What are the best flavors of jam to use in this healthy baked oatmeal bar recipe?
Honestly, the sky is the limit! I’ve made these flavors so far:
- Strawberry oatmeal bars (using my no-cook freezer strawberry jam)
- Raspberry oatmeal bars (from store-bought jam)
- Blackberry oatmeal bars (from my mother-in-law’s homemade jam)
- Apple cinnamon oatmeal bars (using my homemade apple pie jam)
Whatever type of jam your family likes, use it!
How to Make Healthy Oatmeal Bars for Breakfast
This recipe comes together super quick:
- Mix the dry ingredients in a stand mixer. Use the paddle attachment to cut in the butter.
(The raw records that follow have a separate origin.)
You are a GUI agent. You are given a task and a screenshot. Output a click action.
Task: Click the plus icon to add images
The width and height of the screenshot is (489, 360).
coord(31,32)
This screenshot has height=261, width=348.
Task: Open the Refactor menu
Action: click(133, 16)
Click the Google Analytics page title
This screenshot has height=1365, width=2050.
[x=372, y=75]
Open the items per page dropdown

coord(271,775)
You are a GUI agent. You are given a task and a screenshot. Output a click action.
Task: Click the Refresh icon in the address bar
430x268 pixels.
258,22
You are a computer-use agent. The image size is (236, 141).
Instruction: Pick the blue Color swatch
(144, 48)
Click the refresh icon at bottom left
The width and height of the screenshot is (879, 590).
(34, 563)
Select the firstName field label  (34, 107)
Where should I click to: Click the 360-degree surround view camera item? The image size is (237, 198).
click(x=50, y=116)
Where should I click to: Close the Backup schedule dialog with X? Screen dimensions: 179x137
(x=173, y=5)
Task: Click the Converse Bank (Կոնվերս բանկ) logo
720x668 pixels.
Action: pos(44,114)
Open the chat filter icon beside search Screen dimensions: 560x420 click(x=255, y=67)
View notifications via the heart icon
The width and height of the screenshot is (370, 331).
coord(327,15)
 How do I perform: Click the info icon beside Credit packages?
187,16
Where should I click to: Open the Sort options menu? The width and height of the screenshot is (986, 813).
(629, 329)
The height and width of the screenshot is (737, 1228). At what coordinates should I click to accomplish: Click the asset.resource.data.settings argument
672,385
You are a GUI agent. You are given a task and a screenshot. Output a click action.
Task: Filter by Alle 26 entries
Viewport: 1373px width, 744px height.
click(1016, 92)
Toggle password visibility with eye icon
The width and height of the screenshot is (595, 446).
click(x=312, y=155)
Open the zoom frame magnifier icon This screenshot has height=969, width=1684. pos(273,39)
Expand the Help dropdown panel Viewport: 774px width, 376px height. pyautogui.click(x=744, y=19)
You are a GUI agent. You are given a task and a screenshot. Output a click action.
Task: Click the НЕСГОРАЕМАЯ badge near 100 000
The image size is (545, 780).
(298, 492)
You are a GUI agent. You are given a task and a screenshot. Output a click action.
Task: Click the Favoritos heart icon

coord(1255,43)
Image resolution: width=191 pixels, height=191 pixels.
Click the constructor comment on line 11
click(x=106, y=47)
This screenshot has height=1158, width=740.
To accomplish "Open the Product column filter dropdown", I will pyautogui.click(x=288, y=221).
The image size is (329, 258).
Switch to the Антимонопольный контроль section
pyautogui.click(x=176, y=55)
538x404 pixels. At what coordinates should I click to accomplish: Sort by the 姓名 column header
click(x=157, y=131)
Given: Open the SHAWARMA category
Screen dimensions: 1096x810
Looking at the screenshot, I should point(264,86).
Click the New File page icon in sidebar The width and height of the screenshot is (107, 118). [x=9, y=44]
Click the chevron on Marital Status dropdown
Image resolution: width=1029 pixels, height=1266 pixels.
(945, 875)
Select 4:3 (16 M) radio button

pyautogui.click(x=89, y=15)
- Pull out 1 ½ cups of the mix and set aside. Press the rest of the mixture into a glass dish (I have this one) to form a crust layer.
- Spread the jam over the crust. Then take the rest of the mixture and crumble it over the jam, pressing down lightly.
- Bake, cool, and cut.
That’s it, friends!
You can also double or triple this recipe if you’d like, using multiple pans at one time. That’s a great way to be efficient in the kitchen!
Note: You don’t HAVE to use a stand mixer, but I do because it’s faster and makes less of a mess. It’s one of my favorite ways to use a stand mixer!! If you don’t have one, you can use a large bowl and cut in the fat with a pastry knife.
More Healthy Oatmeal Breakfast Recipes
- Oatmeal Apple Breakfast Bars
- Baked Blueberry Oatmeal
- Oatmeal Chocolate Cake
- Cinnamon Oatmeal Blender Waffles
- Oatmeal Peach Breakfast Crumble
- Leftover Oatmeal Cakes
- High Protein Oatmeal
- 3 cups whole grain flour
- ½ cup granulated sugar*
- 2 tsp salt
- 2 tsp baking powder
- ½ tsp baking soda
- 16 Tbsp cold butter, cubed
- 2 ½ cups rolled oats
- 2 cups jam
- 2 tsp cinnamon (optional, depending on the flavor of jam you’re using)
- Preheat the oven to 350.
- Combine the flour, sugar, salt, baking powder and baking soda in the bowl of a stand mixer. Use the paddle attachment to cut in the cubed butter, mixing on low until the mixture resembles coarse breadcrumbs.
- Add the rolled oats and mix JUST until the oats are combined.
- Measure out 1 ½ cups of this mixture and set it aside.
- Grease a 8”x8” glass baking dish and press the mixture into the bottom of the pan, pressing down firmly to form a crust.
- Bake for 5 min.
- Remove the crust from the oven and spread the jam evenly over the crust layer.
- Sprinkle the reserved mixture evenly over the jam and press down lightly.
- Bake for 35-40 minutes, or until the top is golden brown.
- Let the bars cool completely on a wire rack before cutting, at least 2 hours. Bars hold their shape exceptionally well if they're refrigerated.